Structure

Directories impose a structure onto the file system, so that it is not just a ``collection of files''. This is needed because a non-trivial system will have lots of files. A directory maintains information about other files in the file system. For example, the PC server on drive D: has 5800 files on it.

The file system may be flat with just one directory. CP/M and early MSDOS had this structure.

A more common system is a hierarchical tree of directories and files, such as modern MSDOS.

A variation on this is a directed acyclic graph (like a tree but a node can have more than one parent). This is used by Unix, where one file an be ``linked'' to another so that the one file has two or more file names.

Directory operations

Directories have an internal structure, unlike a general file that is just a sequence of bytes. It is more likely to be organised as a sequence of records of some kind. The allowable operations must take this into account.

create
delete
opendir
closedir
readdir
rename
add
link (add a file to the dir)
unlink (remove a file from the dir)

Adding files to a directory

When a directory is created it will be empty except for its parent and maybe itself. When a file is created (eg by creat in Unix) an entry is made for this file in the directory.
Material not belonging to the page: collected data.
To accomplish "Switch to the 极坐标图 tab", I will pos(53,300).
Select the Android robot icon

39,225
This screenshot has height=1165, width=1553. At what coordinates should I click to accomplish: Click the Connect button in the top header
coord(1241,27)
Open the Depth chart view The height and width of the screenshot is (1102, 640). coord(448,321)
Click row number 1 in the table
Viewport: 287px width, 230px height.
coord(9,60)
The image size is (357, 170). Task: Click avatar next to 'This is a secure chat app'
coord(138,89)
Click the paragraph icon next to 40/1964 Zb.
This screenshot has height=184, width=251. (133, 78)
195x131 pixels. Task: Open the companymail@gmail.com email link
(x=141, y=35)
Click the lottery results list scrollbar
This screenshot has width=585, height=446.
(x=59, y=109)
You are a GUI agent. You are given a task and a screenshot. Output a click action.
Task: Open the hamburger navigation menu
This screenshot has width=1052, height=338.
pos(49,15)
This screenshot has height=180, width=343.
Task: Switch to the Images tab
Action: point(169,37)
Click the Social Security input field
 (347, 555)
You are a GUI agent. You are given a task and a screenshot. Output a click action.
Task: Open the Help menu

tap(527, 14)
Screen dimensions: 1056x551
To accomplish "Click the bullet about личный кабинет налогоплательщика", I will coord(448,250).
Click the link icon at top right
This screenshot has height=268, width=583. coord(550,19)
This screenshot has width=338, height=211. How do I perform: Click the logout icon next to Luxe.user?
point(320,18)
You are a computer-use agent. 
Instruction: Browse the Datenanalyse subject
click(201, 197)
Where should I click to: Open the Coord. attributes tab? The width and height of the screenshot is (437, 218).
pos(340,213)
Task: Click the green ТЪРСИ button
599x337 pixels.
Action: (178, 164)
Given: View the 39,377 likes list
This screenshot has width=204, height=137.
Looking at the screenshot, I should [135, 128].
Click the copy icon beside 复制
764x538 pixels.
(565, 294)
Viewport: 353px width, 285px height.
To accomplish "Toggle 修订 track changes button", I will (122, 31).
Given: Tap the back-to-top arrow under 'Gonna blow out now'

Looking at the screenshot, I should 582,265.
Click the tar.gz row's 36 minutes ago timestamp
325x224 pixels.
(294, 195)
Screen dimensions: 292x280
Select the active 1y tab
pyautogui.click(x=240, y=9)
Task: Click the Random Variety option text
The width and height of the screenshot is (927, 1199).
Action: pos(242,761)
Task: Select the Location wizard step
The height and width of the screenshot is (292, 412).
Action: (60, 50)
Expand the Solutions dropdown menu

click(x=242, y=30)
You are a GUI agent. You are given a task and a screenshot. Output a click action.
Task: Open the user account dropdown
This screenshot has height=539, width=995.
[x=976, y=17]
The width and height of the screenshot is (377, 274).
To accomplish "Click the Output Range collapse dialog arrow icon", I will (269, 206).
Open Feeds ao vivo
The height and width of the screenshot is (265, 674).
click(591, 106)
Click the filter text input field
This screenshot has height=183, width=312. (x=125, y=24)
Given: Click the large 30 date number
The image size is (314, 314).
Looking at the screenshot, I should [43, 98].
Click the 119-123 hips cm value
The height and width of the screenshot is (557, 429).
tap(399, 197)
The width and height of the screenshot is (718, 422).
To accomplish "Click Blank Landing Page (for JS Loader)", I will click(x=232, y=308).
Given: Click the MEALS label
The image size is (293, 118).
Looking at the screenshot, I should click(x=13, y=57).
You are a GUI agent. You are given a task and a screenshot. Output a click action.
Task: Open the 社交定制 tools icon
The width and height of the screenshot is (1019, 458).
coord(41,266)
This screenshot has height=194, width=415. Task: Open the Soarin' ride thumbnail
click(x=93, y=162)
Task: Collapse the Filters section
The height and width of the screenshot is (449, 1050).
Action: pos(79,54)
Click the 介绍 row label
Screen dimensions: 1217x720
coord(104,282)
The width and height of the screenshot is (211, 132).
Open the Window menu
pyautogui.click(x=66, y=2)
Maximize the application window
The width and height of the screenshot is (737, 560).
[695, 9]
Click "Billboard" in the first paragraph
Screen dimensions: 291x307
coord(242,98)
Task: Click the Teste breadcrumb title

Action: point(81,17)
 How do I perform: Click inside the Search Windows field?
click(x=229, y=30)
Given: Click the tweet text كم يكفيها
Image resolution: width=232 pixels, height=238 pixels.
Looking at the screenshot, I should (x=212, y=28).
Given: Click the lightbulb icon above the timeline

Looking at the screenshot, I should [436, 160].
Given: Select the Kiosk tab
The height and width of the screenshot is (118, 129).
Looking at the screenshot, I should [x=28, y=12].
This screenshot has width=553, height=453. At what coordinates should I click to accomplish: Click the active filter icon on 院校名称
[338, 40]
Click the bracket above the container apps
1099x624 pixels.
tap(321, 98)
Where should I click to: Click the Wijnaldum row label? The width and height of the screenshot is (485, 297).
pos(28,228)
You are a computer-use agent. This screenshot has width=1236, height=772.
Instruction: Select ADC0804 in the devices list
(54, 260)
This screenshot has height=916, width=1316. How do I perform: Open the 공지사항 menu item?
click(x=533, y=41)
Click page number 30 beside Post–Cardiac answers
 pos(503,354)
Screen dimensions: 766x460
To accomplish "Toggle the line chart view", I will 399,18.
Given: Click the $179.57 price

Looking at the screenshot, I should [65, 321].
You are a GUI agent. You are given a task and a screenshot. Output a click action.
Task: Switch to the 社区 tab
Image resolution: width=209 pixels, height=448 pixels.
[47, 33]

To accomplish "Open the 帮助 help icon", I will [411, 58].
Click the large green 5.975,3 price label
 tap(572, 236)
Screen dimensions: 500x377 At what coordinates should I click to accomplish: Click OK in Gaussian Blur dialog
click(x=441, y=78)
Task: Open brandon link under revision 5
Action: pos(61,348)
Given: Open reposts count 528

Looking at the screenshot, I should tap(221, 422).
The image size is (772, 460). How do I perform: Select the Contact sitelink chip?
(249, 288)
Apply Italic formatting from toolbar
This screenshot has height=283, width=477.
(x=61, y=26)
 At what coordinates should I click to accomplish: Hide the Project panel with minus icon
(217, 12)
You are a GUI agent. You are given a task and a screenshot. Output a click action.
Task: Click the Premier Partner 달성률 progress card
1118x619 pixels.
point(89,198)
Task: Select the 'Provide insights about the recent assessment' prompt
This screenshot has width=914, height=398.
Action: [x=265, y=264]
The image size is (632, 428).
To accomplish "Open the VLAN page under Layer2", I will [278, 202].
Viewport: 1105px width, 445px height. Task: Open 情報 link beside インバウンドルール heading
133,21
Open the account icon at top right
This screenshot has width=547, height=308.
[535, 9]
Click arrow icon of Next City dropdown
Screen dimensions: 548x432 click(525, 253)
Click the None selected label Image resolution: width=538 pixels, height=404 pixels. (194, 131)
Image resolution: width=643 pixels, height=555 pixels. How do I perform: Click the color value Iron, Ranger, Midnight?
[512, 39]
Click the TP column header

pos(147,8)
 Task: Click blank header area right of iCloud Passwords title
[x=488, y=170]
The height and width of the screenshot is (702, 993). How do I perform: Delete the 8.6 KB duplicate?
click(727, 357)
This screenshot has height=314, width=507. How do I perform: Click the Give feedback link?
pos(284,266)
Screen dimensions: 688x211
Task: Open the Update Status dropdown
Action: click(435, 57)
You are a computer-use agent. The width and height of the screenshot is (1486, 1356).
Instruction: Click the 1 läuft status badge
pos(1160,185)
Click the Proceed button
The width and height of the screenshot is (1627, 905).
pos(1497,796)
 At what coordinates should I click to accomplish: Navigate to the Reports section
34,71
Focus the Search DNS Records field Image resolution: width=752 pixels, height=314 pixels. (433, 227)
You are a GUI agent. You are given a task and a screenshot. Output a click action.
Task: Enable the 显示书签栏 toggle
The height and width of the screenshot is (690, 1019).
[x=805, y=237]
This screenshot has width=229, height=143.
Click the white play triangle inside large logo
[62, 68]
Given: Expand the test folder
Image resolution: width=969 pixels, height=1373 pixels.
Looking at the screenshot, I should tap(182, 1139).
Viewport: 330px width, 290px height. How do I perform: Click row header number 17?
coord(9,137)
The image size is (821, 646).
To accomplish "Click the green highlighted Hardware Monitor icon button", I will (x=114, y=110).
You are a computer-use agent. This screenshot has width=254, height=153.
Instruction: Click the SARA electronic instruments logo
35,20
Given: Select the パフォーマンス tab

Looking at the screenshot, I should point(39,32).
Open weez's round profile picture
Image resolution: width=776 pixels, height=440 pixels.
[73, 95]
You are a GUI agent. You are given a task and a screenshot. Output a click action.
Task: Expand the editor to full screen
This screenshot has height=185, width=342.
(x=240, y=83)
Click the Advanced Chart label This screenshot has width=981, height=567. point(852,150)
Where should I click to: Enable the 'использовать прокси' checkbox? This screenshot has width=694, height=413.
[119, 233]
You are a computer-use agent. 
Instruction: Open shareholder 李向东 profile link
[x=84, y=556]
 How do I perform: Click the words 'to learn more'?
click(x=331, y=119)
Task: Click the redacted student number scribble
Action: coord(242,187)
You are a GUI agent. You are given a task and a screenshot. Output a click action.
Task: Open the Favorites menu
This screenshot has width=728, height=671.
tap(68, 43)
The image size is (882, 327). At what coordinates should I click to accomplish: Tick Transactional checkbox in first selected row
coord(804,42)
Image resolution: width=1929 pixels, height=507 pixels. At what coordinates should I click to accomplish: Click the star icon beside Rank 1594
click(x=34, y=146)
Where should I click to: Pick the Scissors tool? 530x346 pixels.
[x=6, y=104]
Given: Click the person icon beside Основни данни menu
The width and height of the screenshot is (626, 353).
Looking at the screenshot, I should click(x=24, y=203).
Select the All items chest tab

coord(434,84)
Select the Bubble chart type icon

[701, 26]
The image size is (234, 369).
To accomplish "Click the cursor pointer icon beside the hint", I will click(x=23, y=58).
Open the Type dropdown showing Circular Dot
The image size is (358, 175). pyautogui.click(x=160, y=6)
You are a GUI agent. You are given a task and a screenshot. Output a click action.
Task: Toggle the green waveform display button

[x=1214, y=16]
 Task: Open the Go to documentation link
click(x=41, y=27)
In MSDOS, the entry is a 32-byte record. This holds the filename, the extension, the attributes, the date of last modification and the first block and the file size. All the principal information about the file is held in this directory

In Unix, all that kind of information is held in the inode. The directory just holds the name of the file and the inode number.

The inode method allows multiple links to the same file, as the directories just hold the different file names and the same inode number. A ``link count'' within the inode keeps track of how many filenames a file has. When this count drops down to zero, the file is removed.

Locating a file

When a file needs to be accessed, say when it is opened for reading, its blocks on disk have to be found. Say the file is /usr/jan/file1. In Unix, the root directory is located at a fixed place on the disk. This directory is then read for the entry ``usr''. When it is found, its inode is known. From the inode, the location on disk of the directory is found. This is then read looking for the entry for ``jan''. When it is found its inode is given. From there the directory on disk can be found, and read for the file ``file1''. When this is found, its inode is known and the file blocks are finally located.

Unix API

Some of the Unix API for directory operations is #include <sys/types.h> #include <sys/stat.h> #include <fcntl.h> int mkdir(char *path, mode_t mode); int creat(char *path, mode_t mode); int unlink(char *path); int rmdir(char *path); Example: This creates a directory, puts a file into it and then removes it. #include <sys/types.h> #include <sys/stat.h> #include <fcntl.h> int main(void) { int fd; if (mkdir("mydir", 0777) == -1) exit(1); if ((fd = creat("mydir/f1", 0777)) == -1) exit(2); close(fd); unlink("mydir/f1"); exit(0); } The Unix API for reading a directory is #include <dirent.h> DIR *opendir(char *dirname); struct dirent *readdir(DIR *dirp); int closedir(DIR *dirp); The data structure DIR is opaque, and you are not meant to look into it as an applications programmer. The data structure dirent may contain many fields, but the POSIX standard only documents one: struct dirent { char *d_name; } A program to scan the current directory, printing its contents is

File protection

Users of files need some kind of protection mechanism for their files. Files may need to be protected for the following operations:

read
write (or rewrite)
execute
append
delete

The general mechanism for talking about this is protection domains. A process can run in a protection domain, and this then has access to all the objects (files, printers, memory, etc) in that protection domain.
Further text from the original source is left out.